# 1. Data Preprocessing

There are two datasets in this projects. First one contains relative score differential and total score of each game of each team scrapped by me from ESPN. The other dataset is the "Advanced Team Statistics" of each team againg scrapped by me from Fox Sport on each day of the 2018-2019 season. You can go over databases, we have shared them. The statistics datasets have almost every predictor we want to train our model except the Home/Away information which we will calculate using schedule/score dataset and add it to our training dataset. (Datasets won't be shared within project files, this notebook is only for giving the intuition of opponent based double checked prediction approach and sharing the results)

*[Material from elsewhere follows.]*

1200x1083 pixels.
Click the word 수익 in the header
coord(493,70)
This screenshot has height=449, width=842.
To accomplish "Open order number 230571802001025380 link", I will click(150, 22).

Although we have data of the whole season the model we want to build is going to use only the previous data to predict a game. For example if we want to predict 44th game of the season for Timberwolves the model will only use previous games to train and will predict the result of 44th game. Besides, model will not use the statistics of the team that we want to predict its game but its opponents'. What I mean is we will use previous opponents statistics as explanatory variables and the score of the game against that opponent as response variable and to predict 44th game of the season for Timberwolves we will give the statistics of the opponent to the model to predict the result of that game. 

In [1]:
import numpy as np
import sqlite3
import pandas as pd

In [2]:
# Connect to databases and fetch all 
con_schedule = sqlite3.connect("schedule_scores.db")
cursor_schedule = con_schedule.cursor()

con_stats = sqlite3.connect("team_stats.db")
cursor_stats = con_stats.cursor()

# List of 30 teams and city name dictionary to match the names used by ESPN and FoxSport
teams = ["CHA","PHI","TOR","BOS","CLE","IND","WSH","MIL","MIA","DET","NY","CHI","ORL","BKN","ATL","HOU","GS","POR","NO","MIN","SA","OKC","DEN","LAC","UTA","LAL","SAC","DAL","PHX","MEM"]
city_dic = {"atl":"Atlanta","bkn": "Brooklyn" ,"bos": "Boston", "cha":"Charlotte", "chi":"Chicago", "cle": "Cleveland", "dal": "Dallas", "den": "Denver", "det":"Detroit","gs":"Golden State", "hou": "Houston", "ind":"Indiana","lac":"LA", "lal": "Los Angeles","mem": "Memphis","mia":"Miami","mil":"Milwaukee","min":"Minnesota","no":"New Orleans","ny":"New York","okc":"Oklahoma City","orl":"Orlando","phi":"Philadelphia","phx":"Phoenix","por":"Portland","sa":"San Antonio","sac":"Sacramento","tor":"Toronto","uta":"Utah","wsh":"Washington" }

# Fetching the schedules of each team
schedules = {}
for team in teams:
    cursor_schedule.execute("SELECT * FROM {}".format(team.lower()))
    schedules[team.lower()] = cursor_schedule.fetchall()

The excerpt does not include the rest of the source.